PROBLEM REQUIREMENTS |
Locate the line containing "Task: Go back with 戻る button" in the material below. Copy that line and all following lines through the end exactly, omitting any pictures.
^^^^^^^^
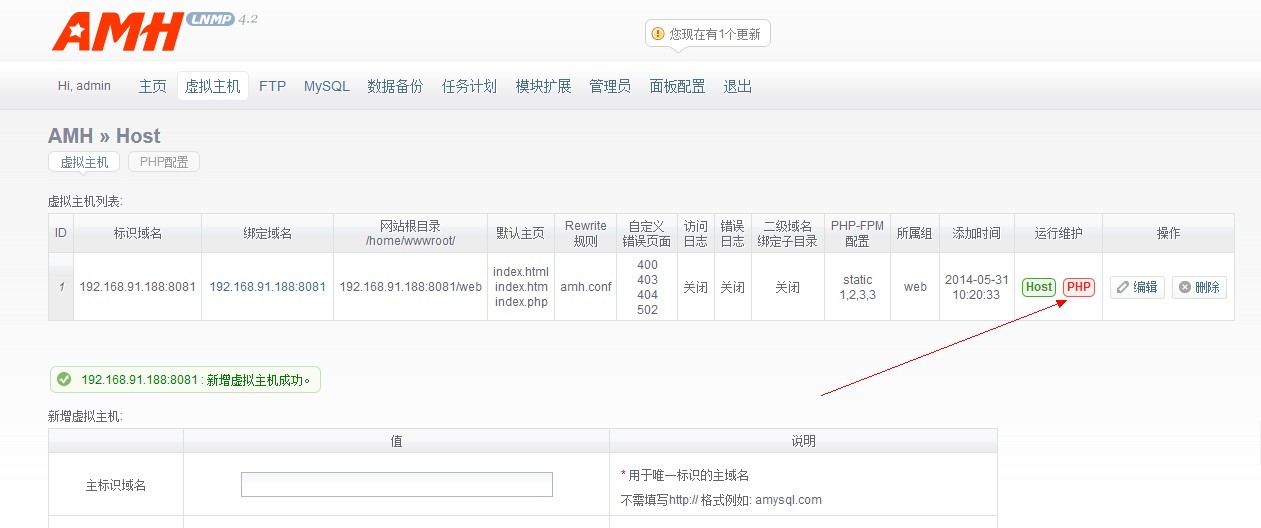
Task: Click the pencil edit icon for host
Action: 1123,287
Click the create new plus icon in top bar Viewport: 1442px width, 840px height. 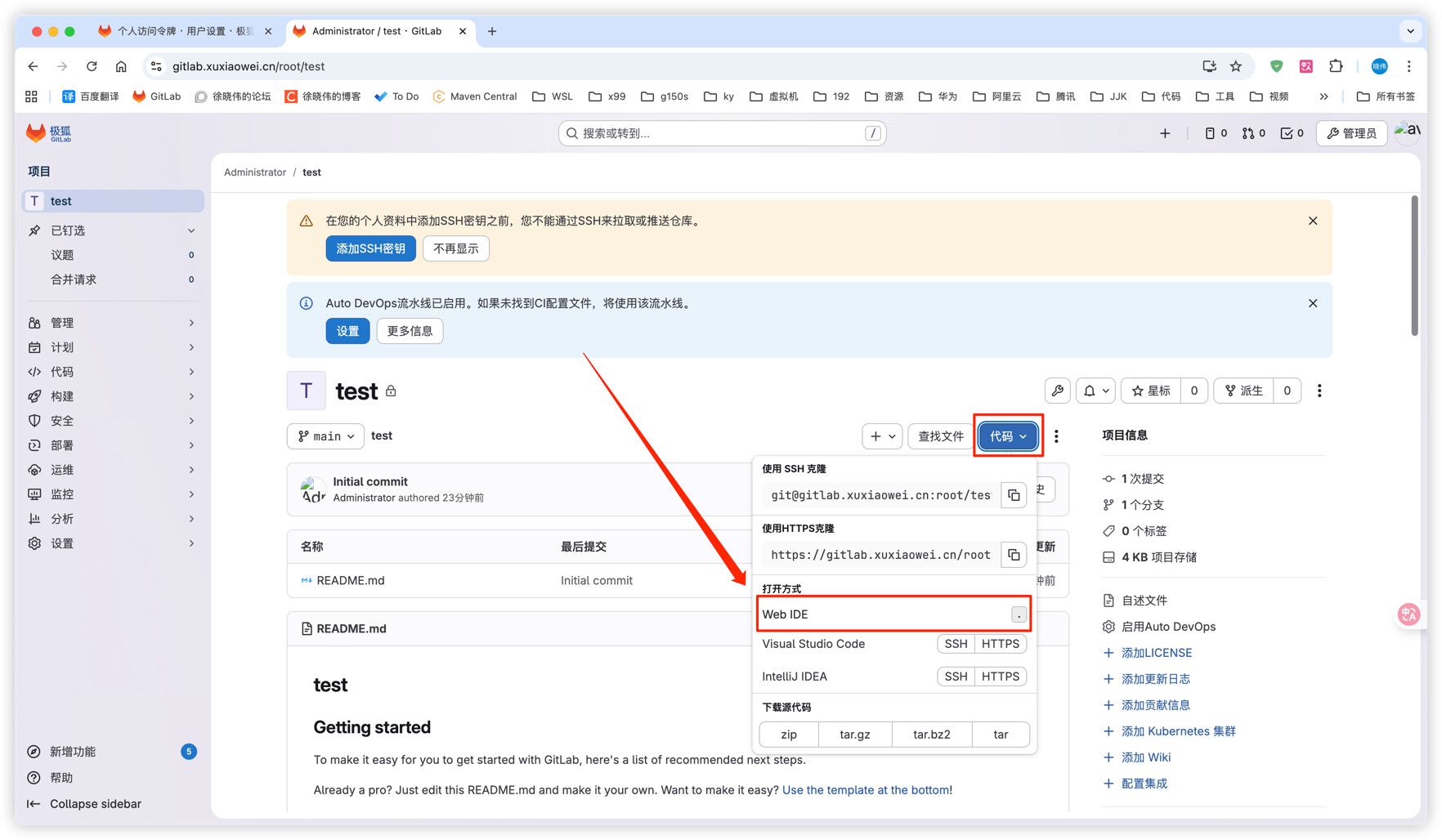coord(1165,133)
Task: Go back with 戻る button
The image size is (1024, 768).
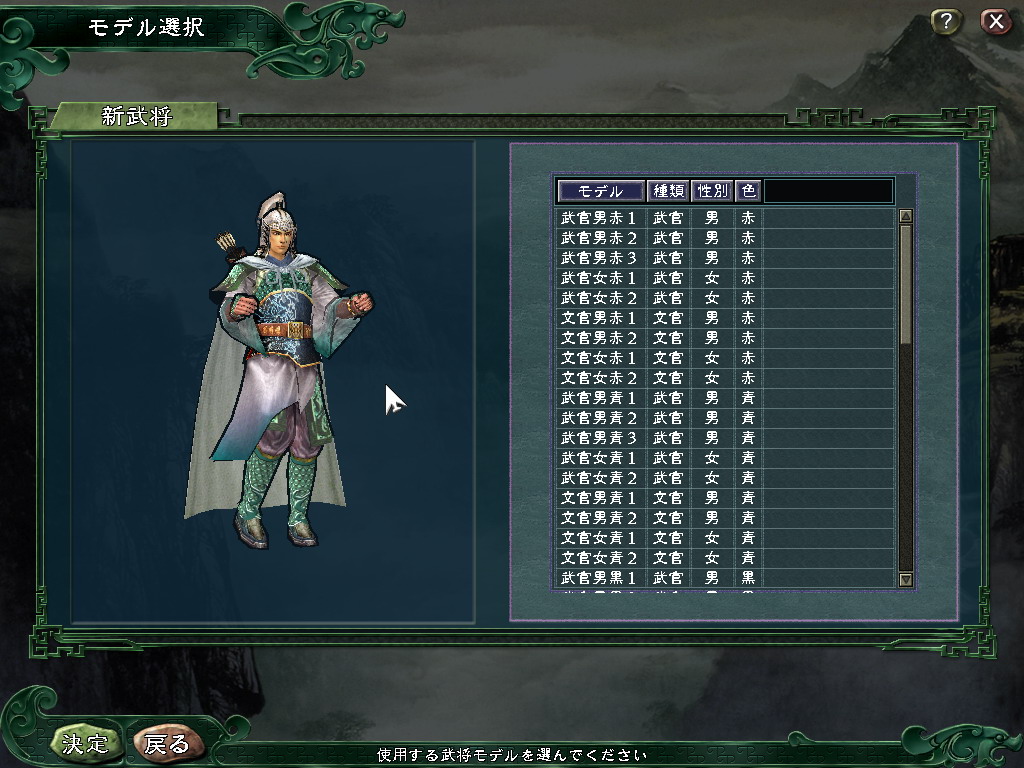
^^^^^^^^
RESULT |
Task: Go back with 戻る button
The image size is (1024, 768).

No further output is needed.